In order to reduce uncertainty for future products, further analysis is necessary to understand the uncertainty in forecasting specific characteristics of the population, such as the forecasts of the race and Hispanic origin distribution and the age-specific assumptions for the components of change. Correspondingly, a detailed analysis comparing the specific assumptions made between products and analysis of additional characteristics such as age- and race or Hispanic origin-specific assumptions may strengthen the understanding of the weakness in the chosen assumptions.
1 Throughout the text, "point" refers to a finite time interval within the forecast period.
2 For forecasts produced before 1986, the components of change were published for the mid-year population (July 1). Whereas, rates for products published in 1986 and afterward were calculated for calendar years. Therefore, for purposes of this research the components of change and their respective rates were recalculated to represent the calendar year event.
3 Please refer to the original publication for further discussion of assumptions and methodology.
4 To collect birth expectation data, the Census Bureau used national survey data from the Growth of American Families Studies, the University of Michigan national sample surveys, and the Current Population Survey (U.S. Census Bureau, 1967, 1984).
5 Fertility among non-Hispanic White, non-Hispanic Black, and non-Hispanic American Indian women remained at constant levels, while rates for Hispanic and Asian women were assumed to decline.

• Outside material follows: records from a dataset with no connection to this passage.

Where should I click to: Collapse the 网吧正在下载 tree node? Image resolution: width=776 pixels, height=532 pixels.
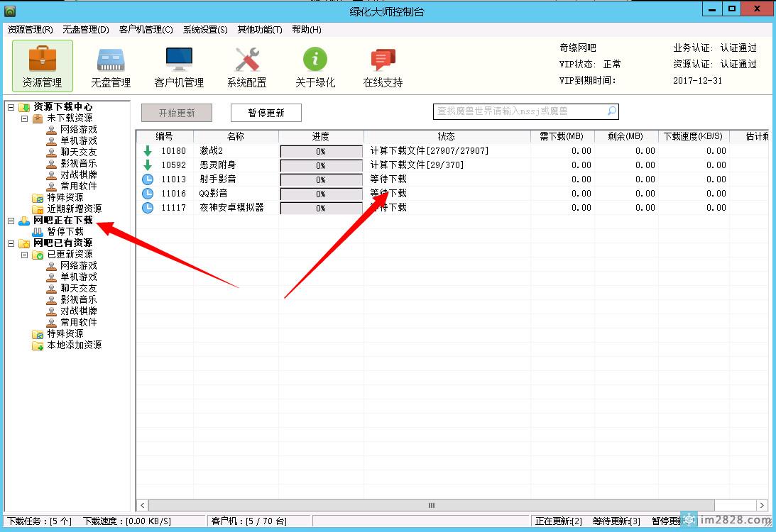click(x=11, y=221)
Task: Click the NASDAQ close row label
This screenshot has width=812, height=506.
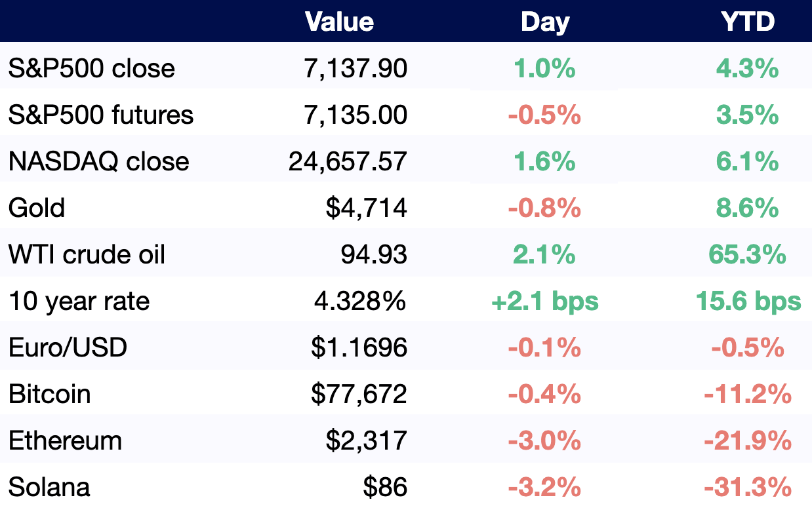Action: click(98, 161)
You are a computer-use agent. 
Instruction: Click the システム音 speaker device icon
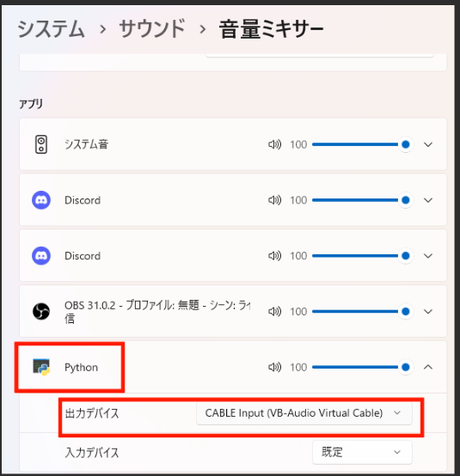pyautogui.click(x=41, y=144)
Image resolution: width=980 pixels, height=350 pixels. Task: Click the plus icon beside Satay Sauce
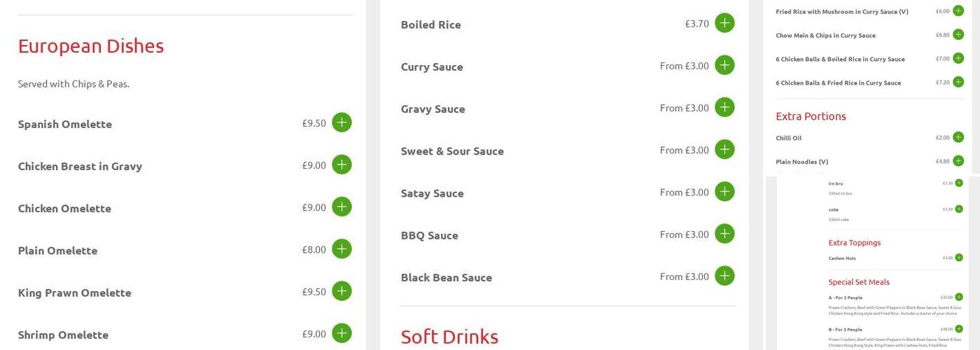click(725, 192)
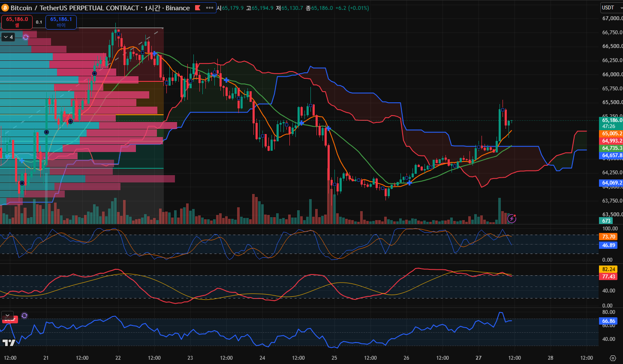This screenshot has width=623, height=364.
Task: Click the blue 64,069.2 price tag
Action: (x=611, y=183)
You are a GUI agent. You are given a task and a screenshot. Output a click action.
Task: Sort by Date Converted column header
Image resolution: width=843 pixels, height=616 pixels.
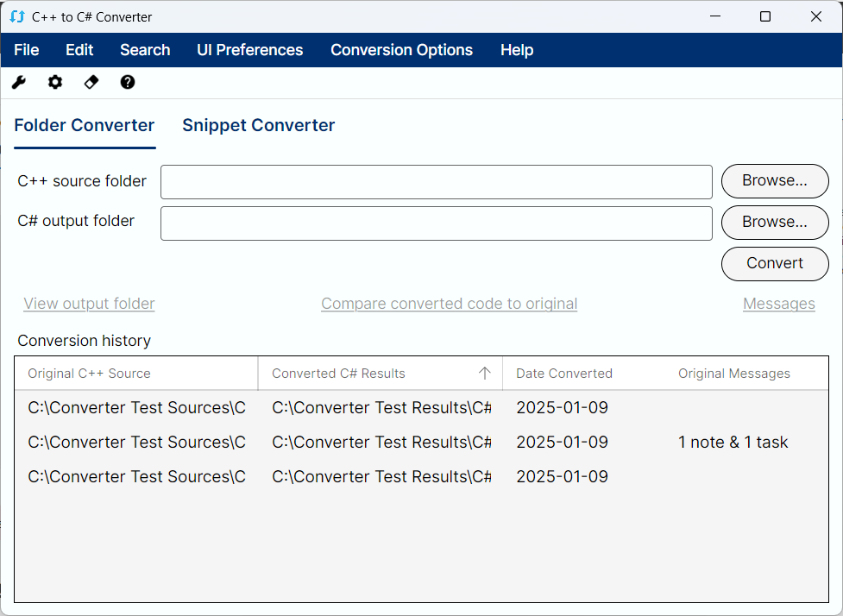[564, 374]

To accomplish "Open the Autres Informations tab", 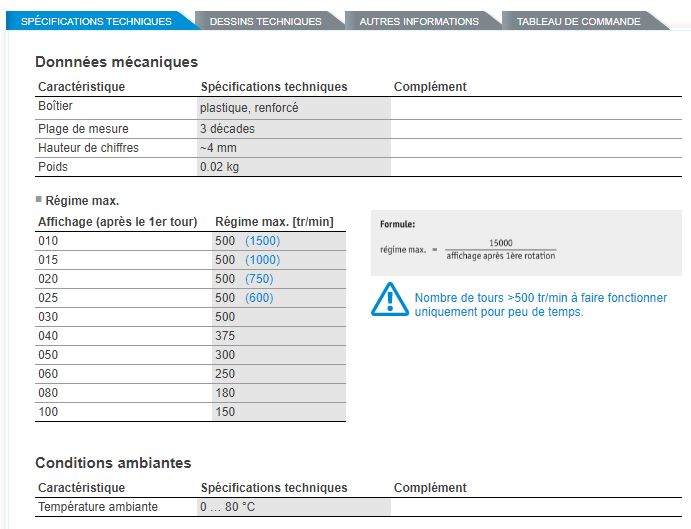I will pyautogui.click(x=419, y=21).
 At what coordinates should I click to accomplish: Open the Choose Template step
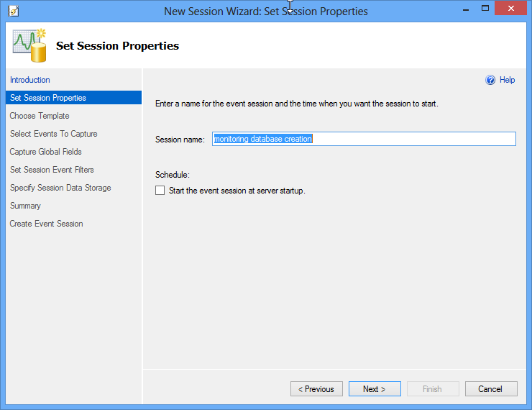[40, 116]
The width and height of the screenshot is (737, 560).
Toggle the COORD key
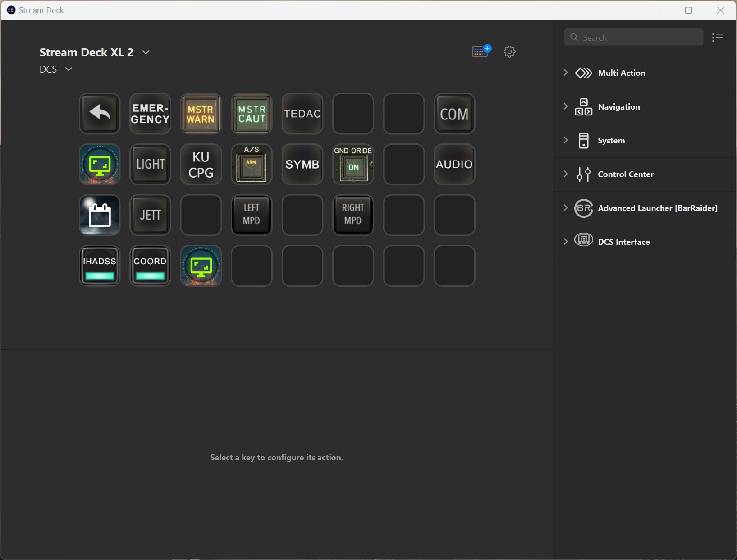(150, 266)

6 Beginning with the 1991 series, the Census Bureau began producing forecasts with greater detail for race and Hispanic origin groups. The vital statistics data and the estimates were used to forecast four race groups by Hispanic and non-Hispanic origin. In 1982, the age distribution of the forecast population was extended from 85 years and over to 100 years and over. Lastly, for the 1991 series, the detail for immigrants was expanded to five types of immigration to the U.S. (U.S. Census Bureau, 1984, 1992).